# Touring In and Around Andalucia



## Sonesta (May 10, 2005)

Hi there,

We are planning a trip, departing a few days after Christmas, around Andalucia. (Well that's providing our new MH has arrived at our dealers in time)! We would like to stop off enroute and visit Seville, Cordoba, Granada and the Cadiz coast. If anyone has toured these areas then we would be intgerested to hear their suggestions regarding places of interest to visit, wild camping spots or any other tips or suggestions of things we must see or do, whilst touring around these parts?

We have only got approx 6 weeks before we have to be back in the UK, so as much as we would love at least 3 months, we will have to count our blessings and accept that we will just have to wait until we retire for that joy! But then again, I am sure there are many people who would give their right arm for 6 glorious weeks off work?????  

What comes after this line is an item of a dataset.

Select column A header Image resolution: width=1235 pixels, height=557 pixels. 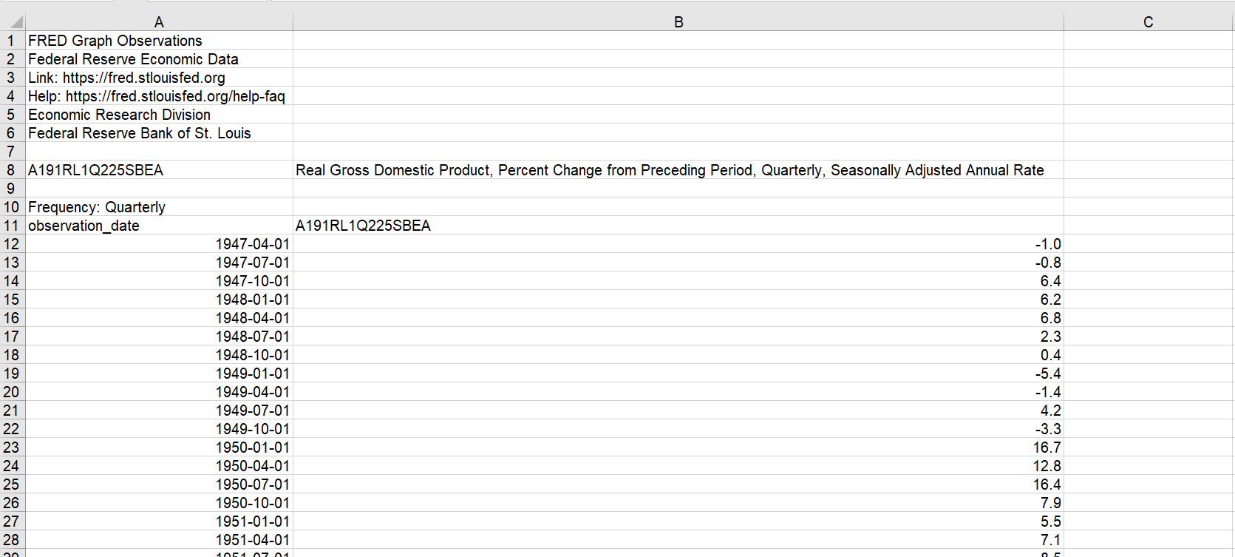[159, 22]
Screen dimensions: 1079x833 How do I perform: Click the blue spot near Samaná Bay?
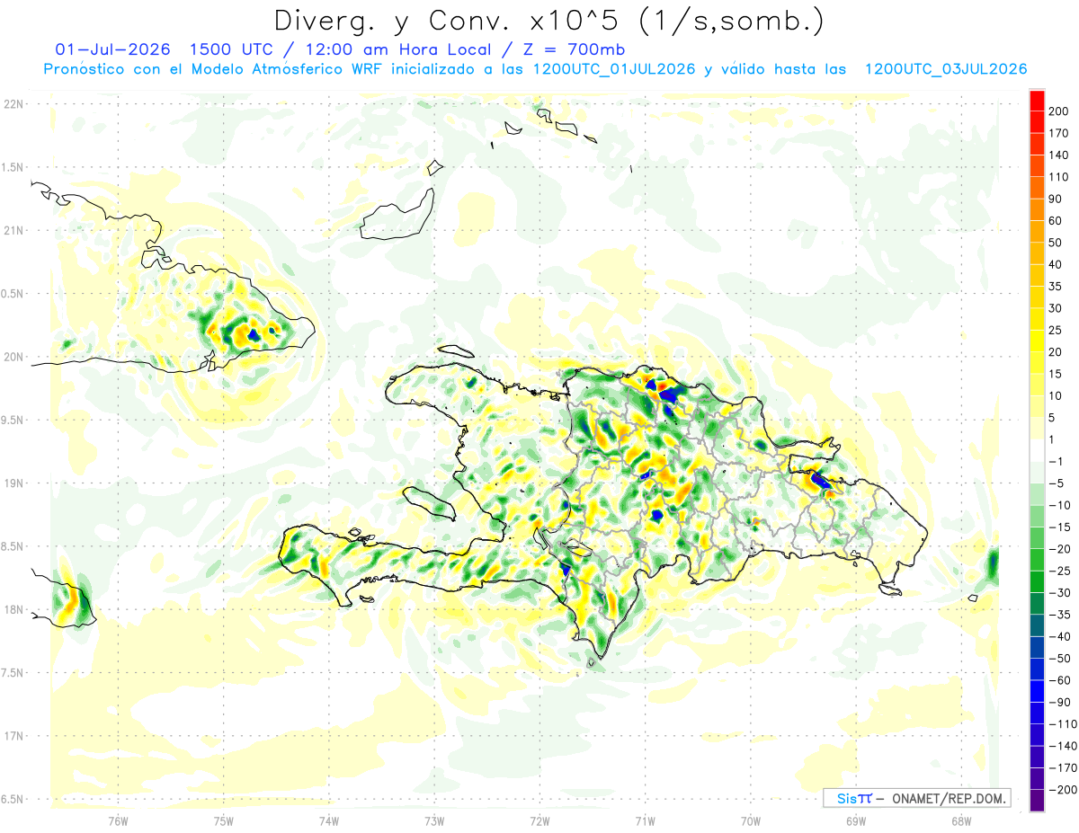pyautogui.click(x=819, y=480)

I will look forward to reading your replies.  

Sue

PS We would particularly like to visit the Roman ruins at Baelo Claudia on the Cadiz coast. Does anyone know if there is any opportunity around that area for wild camping in January? Looking at the ruins on google earth, it appears to have plenty of land around it plus what looks like a big car park?


----------



## Sonesta (May 10, 2005)

Ooops ............ has nobody been to this part of the world then?????    

Sue


----------



## Briarose (Oct 9, 2007)

Hi me little Billabong LOL does this help :wink: 
http://www.andalucia.org/index_en.html/?campana=100google

I searched MHF with Andalucia and came up with quite a few topics, but using a C instead of a S in Lucia. Do you remember that lady we met in March (not the calendar month LOL) she lives in Andalucia, and wrote a book on living there...........something about hump backs and strawberries :wink:


----------



## Grizzly (May 9, 2005)

Sonesta said:


> Ooops ............ has nobody been to this part of the world then?????
> 
> Sue


Yes, but not to Andalucia in the van. You must see the Moorish water wheels in Cordoba, the great mosque there, peep through the gates into the gorgeous patios of ordinary houses in the centre of the city, visit the Alhambra, smell the orange blossom and see the Seville oranges at their best on the trees in late December....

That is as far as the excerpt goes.